EXERCISE PROMPT. The response has to be every entry, printed word for word.

======

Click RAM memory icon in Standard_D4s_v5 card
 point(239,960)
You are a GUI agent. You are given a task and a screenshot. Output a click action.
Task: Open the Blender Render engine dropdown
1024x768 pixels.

======

SOLUTION.
Click RAM memory icon in Standard_D4s_v5 card
 point(239,960)
You are a GUI agent. You are given a task and a screenshot. Output a click action.
Task: Open the Blender Render engine dropdown
1024x768 pixels.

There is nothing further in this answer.